An inspirational figure, says Barua

Korchnoi played, sitting on a wheelchair, and won his last competitive game against Germany’s Wolfgang Uhlmann in 2015.

June 08, 2016 12:19 am | Updated September 16, 2016 11:22 am IST - KOZHIKODE:

Viktor Korchnoi…a colossus of the 64-square game.

Viktor Korchnoi…a colossus of the 64-square game.

Viktor Korchnoi, who died in Switzerland at the age of 85 on Monday, was arguably the strongest chess player who never won the World championship. He was also the world’s strongest Grandmaster for the longest time.

He played, sitting on a wheelchair, and won his last competitive game against Germany’s Wolfgang Uhlmann in 2015.

Few in the history of this fascinating mind-sport have played with as much passion. Fewer have fought as hard on the board. Still fewer have been able to maintain a high standard for as long.

He was ranked No. 85 in the world at the age of 75, in 2007. He was 70 when he played at the 2001 World knock-out chess championship in Moscow.

His numerous and unsuccessful series of attempts at the World title began in 1962 when he qualified for the Candidates tournament in Curacao, representing the erstwhile Soviet Union. He reached the World championship final twice, in 1978 and 81, but lost on both occasions to Russian Anatoly Karpov. He had become a Swiss citizen by now.

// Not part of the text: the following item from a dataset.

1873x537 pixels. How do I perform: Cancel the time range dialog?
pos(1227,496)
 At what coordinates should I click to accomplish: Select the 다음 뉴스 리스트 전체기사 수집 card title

Not long after his second World title match against Karpov, Korchnoi ran into a little-known Indian called Dibeyndu Barua at the Lloyds Bank International tournament in London in 1982, and lost.

Viswanathan Anand hadn’t yet arrived on the global chess scene, so India for the international chess fraternity was not much more than the country where the sport was invented in the sixth century.

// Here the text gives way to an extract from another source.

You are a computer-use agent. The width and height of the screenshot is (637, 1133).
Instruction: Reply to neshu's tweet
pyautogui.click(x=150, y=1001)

“Since I reached late, it was only shortly before the game I came to know that Korchnoi was my rival,” Barua told The Hindu from Kolkata on Tuesday. “I had heard a lot about him and he was the World No. 2 at the time, behind Karpov. I was both nervous and excited.”

Barua was just 15 then and had already begun to be noticed for his highly original, unschooled, game. A year earlier, at the same tournament, he had drawn with former World champion Vasily Smyslov.

“Against Korchnoi, I had the white pieces and it was a Giuoco Piano,” Barua recalled. “I had tried to play it safe, but he began to attack and I was forced to counter-attack. Both of us were under time pressure. He misplayed a few moves, while I played the knight-and-pawns ending correctly to win in 52 moves.”

Korchnoi’s defeat of course made headlines. ‘Indian turns Korchnoi into Hastings Pudding,’ wrote Grandmaster Robert Byrne in New York Times .

“It remains one of my unforgettable games in my life,” said Barua. “I met Korchnoi once more, at the Inter-zonal tournament at Biel in 1993. That game was drawn. He was disappointed that he could not take revenge.”

The 49-year-old said that Korchnoi was an inspirational figure for chess players around the world.

“It was remarkable that he could play good chess even in old age,” he said. “I have always admired his style of play too; he was an attacking player who excelled in complicated positions.”